If you’ve ever played chess, you know that you will sometimes sacrifice pieces and put yourself at a material disadvantage in order to gain a time/space advantage, especially if you can get a viable mating attack going.
However, this is a high risk strategy. Should your initial attack fail you’re stuck with your material disadvantage and a loss of your advantage in time/space.
This is what the South faced from the beginning; they were already in the position of being a piece or two down, involuntarily. They needed to mount a viable equivalent to a mating attack and press it forward before the North could bring its material advantage to bear. This is what Grant realized, and why he eventually won the war; after the loss of Gettysburg, which as Scylla pointed out was their last chance at accomplishing an advantage of any sort in time/space - and the all important dimension of politics, in real life - what they faced was an insurmountable material disadvantage with no compensating advantage anywhere else. This is why Grant said at the Wilderness: “I propose to fight on this line if it takes all summer”. He knew he had the material advantage, and that Lee was powerless to offer anything that could nullify that advantage.

I don’t know a thing about military history, but a buddy of mine claims that at the very beginning, the South could have (and should have) sacked Philadelphia and New York. This (according to my buddy) would have put a major dent in the North’s industrial might.

To chime back in - I think it is important to understand that the only victory scenario for the South to convince the North to give up & let it go. The North, of course, could only win by Subjugating the South. The only effective strategy was to make the North ultimately war weary & give up. A strategy that came close to succeeding, mainly due to Northern incompetance prior to Grant taking command.

The problem with scenarios & what ifs that are based on Southern invasions of the North, victories instead of defeat at Gettysburg/Antietem etc is that these would not properly serve the goal of tiring out the North. In fact, Lee’s two invasions of the North were wrong-headed in almost every strategic sense - the violated the economy of force required by the South, they could only accomplish whatever goal Lee hoped to achieve at a manpower cost too high for the South, and they served to strengthen Northern moral by transferring the morale from an “invade the south” mindset to a “defend our own” one. Part of the problem during the entire war was that the North was fighting for ideals (Union, end of Slavery, Democracy), where the South was fighting for their homes. Sacking Philly & New York would serve only to enrage the North, nothing more.

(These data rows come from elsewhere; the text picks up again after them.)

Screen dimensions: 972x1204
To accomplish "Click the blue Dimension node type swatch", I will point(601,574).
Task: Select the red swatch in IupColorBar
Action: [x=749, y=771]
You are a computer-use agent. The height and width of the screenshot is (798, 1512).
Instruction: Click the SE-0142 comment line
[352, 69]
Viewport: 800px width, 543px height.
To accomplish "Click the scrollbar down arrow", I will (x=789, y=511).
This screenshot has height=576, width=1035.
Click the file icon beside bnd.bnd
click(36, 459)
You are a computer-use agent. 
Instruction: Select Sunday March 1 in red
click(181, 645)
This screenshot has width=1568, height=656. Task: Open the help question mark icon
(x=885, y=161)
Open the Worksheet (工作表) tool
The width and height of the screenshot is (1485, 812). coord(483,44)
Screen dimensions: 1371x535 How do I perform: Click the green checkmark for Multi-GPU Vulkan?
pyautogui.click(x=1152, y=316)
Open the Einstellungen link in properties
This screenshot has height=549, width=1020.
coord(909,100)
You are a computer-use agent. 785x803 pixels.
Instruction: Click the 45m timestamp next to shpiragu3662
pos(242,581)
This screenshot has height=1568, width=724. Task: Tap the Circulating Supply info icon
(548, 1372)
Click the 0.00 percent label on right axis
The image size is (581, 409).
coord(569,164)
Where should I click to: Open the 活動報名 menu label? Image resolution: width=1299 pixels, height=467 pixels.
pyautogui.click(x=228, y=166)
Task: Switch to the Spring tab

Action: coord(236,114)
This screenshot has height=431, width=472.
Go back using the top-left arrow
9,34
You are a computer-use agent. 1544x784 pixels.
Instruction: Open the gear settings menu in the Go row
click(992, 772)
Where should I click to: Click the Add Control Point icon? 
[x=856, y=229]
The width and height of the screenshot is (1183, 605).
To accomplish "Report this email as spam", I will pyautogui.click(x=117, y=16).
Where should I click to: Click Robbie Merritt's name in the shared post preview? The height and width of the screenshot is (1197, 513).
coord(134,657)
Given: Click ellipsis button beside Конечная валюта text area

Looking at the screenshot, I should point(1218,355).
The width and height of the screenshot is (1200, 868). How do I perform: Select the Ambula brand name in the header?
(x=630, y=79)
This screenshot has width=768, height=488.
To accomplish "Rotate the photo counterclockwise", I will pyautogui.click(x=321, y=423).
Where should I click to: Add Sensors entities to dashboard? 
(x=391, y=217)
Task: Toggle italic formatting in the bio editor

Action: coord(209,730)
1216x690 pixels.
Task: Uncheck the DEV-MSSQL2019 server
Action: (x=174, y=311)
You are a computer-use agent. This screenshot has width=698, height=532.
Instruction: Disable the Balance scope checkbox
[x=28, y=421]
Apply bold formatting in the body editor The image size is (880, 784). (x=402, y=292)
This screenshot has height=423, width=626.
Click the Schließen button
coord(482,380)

In looking over the posts here, it is obvious the only real point of agreement is that for the South to win, European recognition was absolutely required. Realistic hope for that ended in with the Emancipation Proclamation, and was unlikely prior to it.

Although there is an interesting anecdote from late in the war:
The South in the very end considered and ulitmately passed legislation to enroll slaves into the CSA. It came to late to really be implemented, but Mason, the Confederate Envoy to England was willing to play any card he could. He spoke with (forget the Earl’s name) regarding whether this might change England’s stance. He was told, had the Confederacy done this (ie free its slaves) in 1863 when Lee was on the march towards Gettysburg, it most certainly would have. Mason asked about the present. The answer: “Time had passed”.